The former Dallas police officer, Amber Guyger, has been found guilty of the murder of Botham Jean and could be sentenced up to 99 years in prison.

The case began after Guyger walked into what she thought was her apartment and killed Jean by shooting him in the chest, only to find out later that it wasn’t her apartment at all. According to Guyger, she was exhausted after a long day of work and had mistakenly parked on the wrong floor of her apartment building which is unnumbered.

According to ABC News, the jury was tasked to find whether or not Guyger was guilty of manslaughter or murder. The jury decided on the latter:

The Dallas County jury began deliberations Monday afternoon after prosecutors told them in their closing argument that Guyger made a series of “unreasonable decisions” that cost an innocent man his life. Defense attorneys countered that she made “reasonable” mistakes that led her to resort to lethal force because she believed her life was in jeopardy.

The jury came to its decision after asking for clarification on the definition of manslaughter and a clearer explanation of the Castle Doctrine, a legal protection for a homeowner who uses deadly force inside their home against an intruder.

Guyger’s defense team attempted to use the Castle Doctrine, which is similar to Florida’s “stand your ground” law, as a defense, arguing that while she was in the wrong apartment, in her mind she believed she was in her own unit, which was a floor below Jean’s.

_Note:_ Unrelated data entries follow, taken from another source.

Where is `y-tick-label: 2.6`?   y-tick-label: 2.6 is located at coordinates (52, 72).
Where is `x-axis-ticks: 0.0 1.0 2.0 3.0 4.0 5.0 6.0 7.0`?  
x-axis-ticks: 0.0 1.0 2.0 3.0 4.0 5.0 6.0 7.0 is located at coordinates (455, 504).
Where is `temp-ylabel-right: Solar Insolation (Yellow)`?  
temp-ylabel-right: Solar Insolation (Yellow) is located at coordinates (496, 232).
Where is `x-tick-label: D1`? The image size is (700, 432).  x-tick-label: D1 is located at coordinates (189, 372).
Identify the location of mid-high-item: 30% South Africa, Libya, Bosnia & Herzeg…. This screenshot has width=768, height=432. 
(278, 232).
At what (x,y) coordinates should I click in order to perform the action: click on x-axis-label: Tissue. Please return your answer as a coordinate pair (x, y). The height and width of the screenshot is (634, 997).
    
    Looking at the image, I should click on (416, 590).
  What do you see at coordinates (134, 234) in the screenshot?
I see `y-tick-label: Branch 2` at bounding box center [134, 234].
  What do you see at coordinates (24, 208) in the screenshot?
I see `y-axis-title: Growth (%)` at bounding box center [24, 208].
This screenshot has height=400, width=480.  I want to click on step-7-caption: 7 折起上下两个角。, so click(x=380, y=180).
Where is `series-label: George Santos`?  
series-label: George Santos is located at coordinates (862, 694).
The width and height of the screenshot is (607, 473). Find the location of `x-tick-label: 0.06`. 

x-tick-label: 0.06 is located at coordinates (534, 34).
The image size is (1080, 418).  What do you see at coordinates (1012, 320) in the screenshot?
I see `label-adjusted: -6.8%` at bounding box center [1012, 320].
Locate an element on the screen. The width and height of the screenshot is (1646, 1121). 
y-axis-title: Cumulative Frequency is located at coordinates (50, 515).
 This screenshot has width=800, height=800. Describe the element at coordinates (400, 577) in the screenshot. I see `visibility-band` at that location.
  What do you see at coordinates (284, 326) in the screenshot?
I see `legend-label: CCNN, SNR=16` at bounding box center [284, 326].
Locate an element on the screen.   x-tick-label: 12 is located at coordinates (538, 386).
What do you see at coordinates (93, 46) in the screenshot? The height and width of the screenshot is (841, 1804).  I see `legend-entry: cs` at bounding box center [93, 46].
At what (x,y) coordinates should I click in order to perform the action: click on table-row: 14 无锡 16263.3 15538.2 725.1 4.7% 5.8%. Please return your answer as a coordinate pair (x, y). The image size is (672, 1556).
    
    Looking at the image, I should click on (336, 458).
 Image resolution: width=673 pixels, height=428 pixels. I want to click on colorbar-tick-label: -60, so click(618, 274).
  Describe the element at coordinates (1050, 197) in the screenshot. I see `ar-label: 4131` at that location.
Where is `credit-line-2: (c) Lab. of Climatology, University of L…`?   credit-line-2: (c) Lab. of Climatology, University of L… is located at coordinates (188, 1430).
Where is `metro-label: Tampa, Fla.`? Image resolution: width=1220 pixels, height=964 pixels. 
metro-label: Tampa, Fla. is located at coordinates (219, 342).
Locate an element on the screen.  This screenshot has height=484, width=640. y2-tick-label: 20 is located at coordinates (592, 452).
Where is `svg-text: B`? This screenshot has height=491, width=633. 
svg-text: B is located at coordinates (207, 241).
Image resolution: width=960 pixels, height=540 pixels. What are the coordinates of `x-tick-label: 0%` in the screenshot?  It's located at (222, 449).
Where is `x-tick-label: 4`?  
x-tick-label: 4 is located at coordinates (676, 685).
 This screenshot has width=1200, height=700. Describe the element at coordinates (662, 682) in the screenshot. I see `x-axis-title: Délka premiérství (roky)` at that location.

The prosecution countered that the Castle Doctrine did not apply in the case.

Arguments have already begun appearing on the internet as to whether or not Guyger should have been charged with murder, as according to testimony, there was zero premeditation and Guyger shot Jean purely out of what she thought was self-defense.

It shouldn’t be overlooked that this particular case had, as Ed Morrisey of Hot Air put it, a ton of baggage around it:

The case had a ton of baggage surrounding it — police shootings, race relations, the castle-doctrine issue, and more. The politics of those issues will likely get injected again into the sentencing of Guyger, who might get as little as five years, as noted above. Given her lack of criminal record and lack of criminal intent in this case, I’d expect the judge to go light, perhaps more in line with a manslaughter verdict. If she does, though, there will be a lot of people who will wonder whether Guyger gets mercy for being white, being a cop, or being a white cop. Those questions will not disappear with this verdict.

In fact, if Guyger does get off with a light sentence, it’s likely relations between police and the nation will worsen significantly. Hopefully, this won’t pressure the judge to use a harsher sentence than should be used, but no matter how you slice it, this likely won’t have a decent ending.